GLOBAL DEFENSE MARKET
DUBAI AIRSHOW NEWS: Saudi Company Seeks to Solve Classified Data Problem
Laura Heckmann photo
DUBAI, United Arab Emirates — Saudi Arabia-based Sami Advanced Electronics has developed a little black box that can protect sensitive data sharing by physically limiting the flow of data.
Resembling a nondescript DVR device, the slender black box is called Data Diode, and it’s attacking a problem the U.S. Defense Department has struggled with across the entire service: sharing quality data outside a classified network.
Data Diode is a hardware cybersecurity tool that protects isolated networks from cyber threats and external attacks, primarily ensuring the safe transfer of highly sensitive data in industries such as military and aerospace, a company fact sheet stated. It is designed to protect data both being sent from a high security network to an unsecured network and being received at a high security network from an unsecured network. Data Diode sits in the middle.
Typically, networks carrying sensitive information will completely separate from other networks to keep data secure, including military networks. This becomes a problem when data needs to be imported and exported from the isolated networks, the fact sheet said. A manual transfer of data generates further security risk and increases human workload, making data transfer prone to human error. “This is where Data Diodes truly shine,” it read.

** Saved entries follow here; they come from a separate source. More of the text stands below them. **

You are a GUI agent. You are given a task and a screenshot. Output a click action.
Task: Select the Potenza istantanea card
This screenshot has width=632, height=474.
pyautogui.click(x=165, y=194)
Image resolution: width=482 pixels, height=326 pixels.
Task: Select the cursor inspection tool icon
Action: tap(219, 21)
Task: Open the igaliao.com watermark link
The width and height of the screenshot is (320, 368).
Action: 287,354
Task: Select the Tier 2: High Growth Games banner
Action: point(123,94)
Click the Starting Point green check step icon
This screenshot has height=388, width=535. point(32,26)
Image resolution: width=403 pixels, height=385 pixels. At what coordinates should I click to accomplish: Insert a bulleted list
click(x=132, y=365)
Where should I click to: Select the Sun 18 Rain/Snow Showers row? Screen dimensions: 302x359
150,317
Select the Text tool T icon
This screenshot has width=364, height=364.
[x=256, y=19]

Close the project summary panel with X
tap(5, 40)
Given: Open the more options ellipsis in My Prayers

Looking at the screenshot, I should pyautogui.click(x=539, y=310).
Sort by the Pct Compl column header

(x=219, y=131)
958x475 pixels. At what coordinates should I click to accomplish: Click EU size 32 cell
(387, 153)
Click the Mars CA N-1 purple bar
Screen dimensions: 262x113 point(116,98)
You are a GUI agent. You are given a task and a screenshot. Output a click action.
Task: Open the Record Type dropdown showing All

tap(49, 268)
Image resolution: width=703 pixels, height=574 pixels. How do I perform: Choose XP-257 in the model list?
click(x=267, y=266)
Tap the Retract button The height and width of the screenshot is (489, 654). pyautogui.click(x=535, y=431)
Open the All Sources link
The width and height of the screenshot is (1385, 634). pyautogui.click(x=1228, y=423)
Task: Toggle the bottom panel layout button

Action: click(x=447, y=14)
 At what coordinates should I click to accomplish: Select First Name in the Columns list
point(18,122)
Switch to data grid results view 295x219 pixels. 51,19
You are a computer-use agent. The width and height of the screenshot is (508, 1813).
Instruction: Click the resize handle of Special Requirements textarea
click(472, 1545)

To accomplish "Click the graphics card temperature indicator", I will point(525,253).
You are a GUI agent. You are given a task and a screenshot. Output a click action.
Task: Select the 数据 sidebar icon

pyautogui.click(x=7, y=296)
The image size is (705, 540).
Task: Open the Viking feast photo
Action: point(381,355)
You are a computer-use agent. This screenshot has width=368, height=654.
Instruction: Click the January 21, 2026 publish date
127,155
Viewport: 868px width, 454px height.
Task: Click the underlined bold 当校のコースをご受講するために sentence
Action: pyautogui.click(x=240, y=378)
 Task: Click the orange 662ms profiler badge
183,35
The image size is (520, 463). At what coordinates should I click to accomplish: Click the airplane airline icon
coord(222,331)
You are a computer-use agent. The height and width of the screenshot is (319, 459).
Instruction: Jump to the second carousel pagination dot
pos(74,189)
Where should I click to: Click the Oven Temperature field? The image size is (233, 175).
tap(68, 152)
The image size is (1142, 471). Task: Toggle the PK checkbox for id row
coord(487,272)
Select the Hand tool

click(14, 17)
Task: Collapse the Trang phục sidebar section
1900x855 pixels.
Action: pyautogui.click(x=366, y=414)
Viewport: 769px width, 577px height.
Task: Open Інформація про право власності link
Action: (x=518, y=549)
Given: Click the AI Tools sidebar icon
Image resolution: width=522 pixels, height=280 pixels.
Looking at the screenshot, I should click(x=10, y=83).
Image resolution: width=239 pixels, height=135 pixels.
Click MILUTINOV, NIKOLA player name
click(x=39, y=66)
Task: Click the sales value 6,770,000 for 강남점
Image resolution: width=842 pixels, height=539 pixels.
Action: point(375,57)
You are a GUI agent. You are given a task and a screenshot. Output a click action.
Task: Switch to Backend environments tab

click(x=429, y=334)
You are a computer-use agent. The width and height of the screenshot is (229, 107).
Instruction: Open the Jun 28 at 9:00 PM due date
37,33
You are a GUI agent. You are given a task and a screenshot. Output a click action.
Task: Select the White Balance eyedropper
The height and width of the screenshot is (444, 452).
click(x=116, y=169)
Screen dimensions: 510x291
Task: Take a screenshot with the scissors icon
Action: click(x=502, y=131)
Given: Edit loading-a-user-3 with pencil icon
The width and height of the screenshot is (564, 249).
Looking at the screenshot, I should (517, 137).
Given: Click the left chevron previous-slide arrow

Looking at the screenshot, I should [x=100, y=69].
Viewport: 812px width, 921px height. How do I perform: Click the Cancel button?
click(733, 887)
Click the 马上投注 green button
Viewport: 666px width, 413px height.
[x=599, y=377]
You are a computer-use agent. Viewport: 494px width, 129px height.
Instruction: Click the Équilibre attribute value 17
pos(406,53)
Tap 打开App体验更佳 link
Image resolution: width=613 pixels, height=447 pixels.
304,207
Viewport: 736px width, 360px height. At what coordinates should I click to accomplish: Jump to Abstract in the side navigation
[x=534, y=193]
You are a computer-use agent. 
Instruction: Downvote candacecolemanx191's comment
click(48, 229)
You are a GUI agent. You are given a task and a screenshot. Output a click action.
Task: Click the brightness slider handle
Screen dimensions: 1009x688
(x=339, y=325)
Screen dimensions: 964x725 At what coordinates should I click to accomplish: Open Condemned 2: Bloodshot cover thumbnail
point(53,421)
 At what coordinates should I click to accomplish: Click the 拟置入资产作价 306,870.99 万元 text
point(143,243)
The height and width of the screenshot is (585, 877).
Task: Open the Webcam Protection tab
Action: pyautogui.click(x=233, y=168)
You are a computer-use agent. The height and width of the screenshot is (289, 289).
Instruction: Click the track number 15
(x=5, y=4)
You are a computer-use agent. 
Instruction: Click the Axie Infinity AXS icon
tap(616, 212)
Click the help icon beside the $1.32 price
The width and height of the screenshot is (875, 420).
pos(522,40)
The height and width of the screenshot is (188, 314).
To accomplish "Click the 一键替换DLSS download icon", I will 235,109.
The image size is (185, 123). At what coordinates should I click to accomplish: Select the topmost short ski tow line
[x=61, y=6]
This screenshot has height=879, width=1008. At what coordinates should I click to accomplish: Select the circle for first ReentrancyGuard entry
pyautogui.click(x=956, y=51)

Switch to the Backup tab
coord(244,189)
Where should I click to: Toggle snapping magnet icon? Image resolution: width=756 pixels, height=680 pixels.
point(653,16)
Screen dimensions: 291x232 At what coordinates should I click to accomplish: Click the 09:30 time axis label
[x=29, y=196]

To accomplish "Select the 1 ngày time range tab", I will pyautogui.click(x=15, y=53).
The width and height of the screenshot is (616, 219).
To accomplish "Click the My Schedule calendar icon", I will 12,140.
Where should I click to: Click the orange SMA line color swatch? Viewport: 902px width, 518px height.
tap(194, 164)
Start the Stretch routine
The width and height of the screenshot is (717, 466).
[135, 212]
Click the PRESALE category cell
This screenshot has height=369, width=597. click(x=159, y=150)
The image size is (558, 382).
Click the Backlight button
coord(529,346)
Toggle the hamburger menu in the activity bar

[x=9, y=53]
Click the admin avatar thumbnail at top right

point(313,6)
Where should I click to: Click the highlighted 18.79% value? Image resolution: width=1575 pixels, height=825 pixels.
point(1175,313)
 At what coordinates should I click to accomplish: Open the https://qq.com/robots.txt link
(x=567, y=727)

The way it works is by physically limiting the flow of data in one direction on a hardware level, Badr Alghmlas, security service manager at Sami, said on the sidelines of the Dubai Airshow Nov. 13. A diagram depicting the device’s data connectivity flow showed a high security, mission critical network on the left and a low security corporate network on the right, with Data Diode at the center.
The device provides a physically secure one-way communication channel that allows data to be safely transferred to the secure network while not allowing any data to leave, he said.
“We need to make sure data [is] coming to us, but at the same time … we don’t want this information to go outside,” Alghmlas said. “So we need to be integrated with other systems … but don’t want the information to go outside. We use this device.”
Alghmlas described data as a formation of seven layers, with the first layer being the most basic. With Data Diode, it can catch an attack at the basic level, rather than four levels closer to the more important data, like a firewall might, he said.
“So if there is an attack, we can pass the first three layers instead” of a direct hit on the most important layer, he said.
Data Diode is different from a firewall in that firewalls are software and vulnerable to hackers, Alghams explained. Hackers can develop sophisticated and unrecognizable pathways to intrude across network security firewalls. Hardware-based security protocols, on the other hand, cannot be penetrated simply because a virtual threat cannot bypass a physical barrier, he said.
Another benefit of hardware is data leak prevention, “since no data can leave the network due to physical restrictions,” the fact sheet said.
Separation is key with Data Diode. It separates sender and destination, using physical and electrical separation, as well as fiber optic cable as a mode of communication across security networks.
Alghmlas said the device is “highly trusted” by government and industry, and already has “many deployments. We manufacture this already,” he said. Though he could not say to whom, he said “we [have] already sold multiple devices [to] multiple organizations.”